Exercise goal -> Copy the data from the beginning down through the line containing "tap(303, 62)", swapping "Step Into" for "Step Over" and leaving everything else unchanged.

---------------

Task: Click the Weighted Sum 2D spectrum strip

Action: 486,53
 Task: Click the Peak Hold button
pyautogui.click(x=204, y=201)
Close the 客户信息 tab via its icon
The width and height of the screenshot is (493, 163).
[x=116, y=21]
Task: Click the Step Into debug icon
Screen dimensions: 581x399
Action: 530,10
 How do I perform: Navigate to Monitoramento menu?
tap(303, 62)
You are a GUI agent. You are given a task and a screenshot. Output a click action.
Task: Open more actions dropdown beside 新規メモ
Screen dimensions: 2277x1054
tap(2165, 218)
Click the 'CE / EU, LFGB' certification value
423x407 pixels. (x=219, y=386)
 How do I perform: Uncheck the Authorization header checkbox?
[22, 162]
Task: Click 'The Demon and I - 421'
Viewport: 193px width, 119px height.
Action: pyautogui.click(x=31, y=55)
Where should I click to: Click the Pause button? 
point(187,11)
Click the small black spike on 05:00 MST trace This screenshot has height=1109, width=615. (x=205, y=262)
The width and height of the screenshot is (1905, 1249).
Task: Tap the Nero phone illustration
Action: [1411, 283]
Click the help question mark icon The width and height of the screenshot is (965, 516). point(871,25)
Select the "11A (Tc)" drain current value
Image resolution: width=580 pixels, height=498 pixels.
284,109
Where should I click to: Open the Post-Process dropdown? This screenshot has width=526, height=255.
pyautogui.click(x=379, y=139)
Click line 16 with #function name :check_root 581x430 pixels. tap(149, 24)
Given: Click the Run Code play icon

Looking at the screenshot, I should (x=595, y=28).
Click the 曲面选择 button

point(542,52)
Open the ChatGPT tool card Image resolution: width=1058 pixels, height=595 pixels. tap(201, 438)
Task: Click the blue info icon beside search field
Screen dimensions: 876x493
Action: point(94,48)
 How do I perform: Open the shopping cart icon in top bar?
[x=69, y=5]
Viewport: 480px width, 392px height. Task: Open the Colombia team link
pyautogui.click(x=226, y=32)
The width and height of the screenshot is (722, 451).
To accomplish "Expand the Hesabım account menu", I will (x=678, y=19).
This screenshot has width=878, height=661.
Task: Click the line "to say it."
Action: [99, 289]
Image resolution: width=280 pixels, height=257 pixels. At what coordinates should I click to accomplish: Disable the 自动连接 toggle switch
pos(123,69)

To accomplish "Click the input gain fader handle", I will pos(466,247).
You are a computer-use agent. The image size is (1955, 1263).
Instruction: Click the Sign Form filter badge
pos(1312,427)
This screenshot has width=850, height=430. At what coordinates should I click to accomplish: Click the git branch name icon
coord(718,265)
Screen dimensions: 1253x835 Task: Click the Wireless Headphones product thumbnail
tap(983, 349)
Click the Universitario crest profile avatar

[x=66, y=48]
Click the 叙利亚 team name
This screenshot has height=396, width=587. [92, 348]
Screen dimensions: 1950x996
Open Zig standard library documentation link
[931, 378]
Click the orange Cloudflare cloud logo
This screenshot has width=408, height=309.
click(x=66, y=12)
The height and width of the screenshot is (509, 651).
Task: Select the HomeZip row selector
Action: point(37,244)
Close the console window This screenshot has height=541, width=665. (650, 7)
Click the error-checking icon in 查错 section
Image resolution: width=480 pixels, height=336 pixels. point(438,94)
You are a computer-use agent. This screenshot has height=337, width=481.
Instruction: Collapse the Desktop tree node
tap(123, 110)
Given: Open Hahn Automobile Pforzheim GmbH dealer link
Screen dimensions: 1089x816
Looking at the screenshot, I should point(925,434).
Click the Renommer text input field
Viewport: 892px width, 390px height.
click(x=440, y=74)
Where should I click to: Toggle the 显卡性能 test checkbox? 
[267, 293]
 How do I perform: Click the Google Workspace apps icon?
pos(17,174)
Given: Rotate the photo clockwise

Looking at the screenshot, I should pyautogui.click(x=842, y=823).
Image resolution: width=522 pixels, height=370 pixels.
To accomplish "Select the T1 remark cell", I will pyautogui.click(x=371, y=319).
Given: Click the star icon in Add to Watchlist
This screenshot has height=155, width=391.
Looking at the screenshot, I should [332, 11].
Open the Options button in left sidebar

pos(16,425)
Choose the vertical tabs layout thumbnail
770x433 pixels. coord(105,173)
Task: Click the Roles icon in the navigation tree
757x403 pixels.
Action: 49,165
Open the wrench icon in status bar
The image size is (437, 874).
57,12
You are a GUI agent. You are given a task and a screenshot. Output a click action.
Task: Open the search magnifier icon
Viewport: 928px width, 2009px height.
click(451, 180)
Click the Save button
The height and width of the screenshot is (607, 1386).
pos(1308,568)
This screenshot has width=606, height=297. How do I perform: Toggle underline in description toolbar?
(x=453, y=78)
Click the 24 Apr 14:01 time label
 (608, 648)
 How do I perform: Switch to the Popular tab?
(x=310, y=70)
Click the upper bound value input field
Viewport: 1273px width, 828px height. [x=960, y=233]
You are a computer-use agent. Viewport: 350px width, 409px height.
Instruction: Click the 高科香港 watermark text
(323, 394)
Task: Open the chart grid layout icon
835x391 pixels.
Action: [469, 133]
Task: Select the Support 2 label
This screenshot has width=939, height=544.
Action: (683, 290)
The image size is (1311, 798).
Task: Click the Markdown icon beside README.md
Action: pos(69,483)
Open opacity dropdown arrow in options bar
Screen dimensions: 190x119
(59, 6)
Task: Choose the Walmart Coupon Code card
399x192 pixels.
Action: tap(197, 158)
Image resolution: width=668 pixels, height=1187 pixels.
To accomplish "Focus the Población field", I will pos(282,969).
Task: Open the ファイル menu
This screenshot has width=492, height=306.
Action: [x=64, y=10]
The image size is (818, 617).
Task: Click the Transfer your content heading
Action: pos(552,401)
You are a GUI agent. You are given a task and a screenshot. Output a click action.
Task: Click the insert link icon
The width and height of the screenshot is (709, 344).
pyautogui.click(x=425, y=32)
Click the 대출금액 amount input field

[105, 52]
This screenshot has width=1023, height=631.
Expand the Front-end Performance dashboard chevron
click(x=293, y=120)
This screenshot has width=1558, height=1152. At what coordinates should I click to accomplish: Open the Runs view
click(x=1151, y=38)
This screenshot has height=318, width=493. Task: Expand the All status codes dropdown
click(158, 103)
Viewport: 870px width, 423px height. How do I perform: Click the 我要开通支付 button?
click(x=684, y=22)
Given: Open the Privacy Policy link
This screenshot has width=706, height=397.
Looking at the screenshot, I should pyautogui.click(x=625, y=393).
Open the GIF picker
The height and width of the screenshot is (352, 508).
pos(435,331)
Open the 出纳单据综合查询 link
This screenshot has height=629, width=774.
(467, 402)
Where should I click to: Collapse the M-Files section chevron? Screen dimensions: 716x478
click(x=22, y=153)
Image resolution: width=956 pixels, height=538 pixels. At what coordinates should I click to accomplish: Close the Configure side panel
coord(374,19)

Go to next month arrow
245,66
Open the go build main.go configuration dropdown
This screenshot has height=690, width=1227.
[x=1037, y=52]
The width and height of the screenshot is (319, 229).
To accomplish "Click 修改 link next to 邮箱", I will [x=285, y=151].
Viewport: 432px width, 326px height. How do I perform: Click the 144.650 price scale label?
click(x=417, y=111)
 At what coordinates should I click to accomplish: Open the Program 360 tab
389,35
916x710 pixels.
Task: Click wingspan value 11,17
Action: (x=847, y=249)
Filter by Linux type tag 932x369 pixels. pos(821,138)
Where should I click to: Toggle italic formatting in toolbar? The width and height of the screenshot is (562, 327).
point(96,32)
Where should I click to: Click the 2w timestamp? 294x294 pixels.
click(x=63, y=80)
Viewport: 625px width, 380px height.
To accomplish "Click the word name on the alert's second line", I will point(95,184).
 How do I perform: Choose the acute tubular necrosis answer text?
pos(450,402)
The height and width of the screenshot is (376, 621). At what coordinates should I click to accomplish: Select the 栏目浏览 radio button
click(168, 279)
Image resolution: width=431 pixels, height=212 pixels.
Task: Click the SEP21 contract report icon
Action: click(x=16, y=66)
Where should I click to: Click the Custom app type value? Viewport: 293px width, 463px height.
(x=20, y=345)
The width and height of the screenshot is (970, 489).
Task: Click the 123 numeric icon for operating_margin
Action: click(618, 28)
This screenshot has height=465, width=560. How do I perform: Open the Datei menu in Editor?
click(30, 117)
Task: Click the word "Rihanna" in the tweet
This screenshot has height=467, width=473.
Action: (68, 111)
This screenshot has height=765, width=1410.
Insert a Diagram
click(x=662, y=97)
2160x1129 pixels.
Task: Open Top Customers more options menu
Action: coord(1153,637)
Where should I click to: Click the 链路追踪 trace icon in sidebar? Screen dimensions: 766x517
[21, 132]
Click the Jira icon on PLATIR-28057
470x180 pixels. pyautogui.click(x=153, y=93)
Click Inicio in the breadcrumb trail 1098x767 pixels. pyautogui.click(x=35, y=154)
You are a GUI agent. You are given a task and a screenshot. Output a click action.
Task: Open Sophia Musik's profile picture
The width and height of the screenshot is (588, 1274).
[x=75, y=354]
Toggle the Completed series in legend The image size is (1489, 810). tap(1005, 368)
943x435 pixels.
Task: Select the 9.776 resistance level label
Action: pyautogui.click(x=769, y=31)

---------------

Result of the exercise ->
Task: Click the Weighted Sum 2D spectrum strip

Action: 486,53
 Task: Click the Peak Hold button
pyautogui.click(x=204, y=201)
Close the 客户信息 tab via its icon
The width and height of the screenshot is (493, 163).
[x=116, y=21]
Task: Click the Step Over debug icon
Screen dimensions: 581x399
Action: 530,10
 How do I perform: Navigate to Monitoramento menu?
tap(303, 62)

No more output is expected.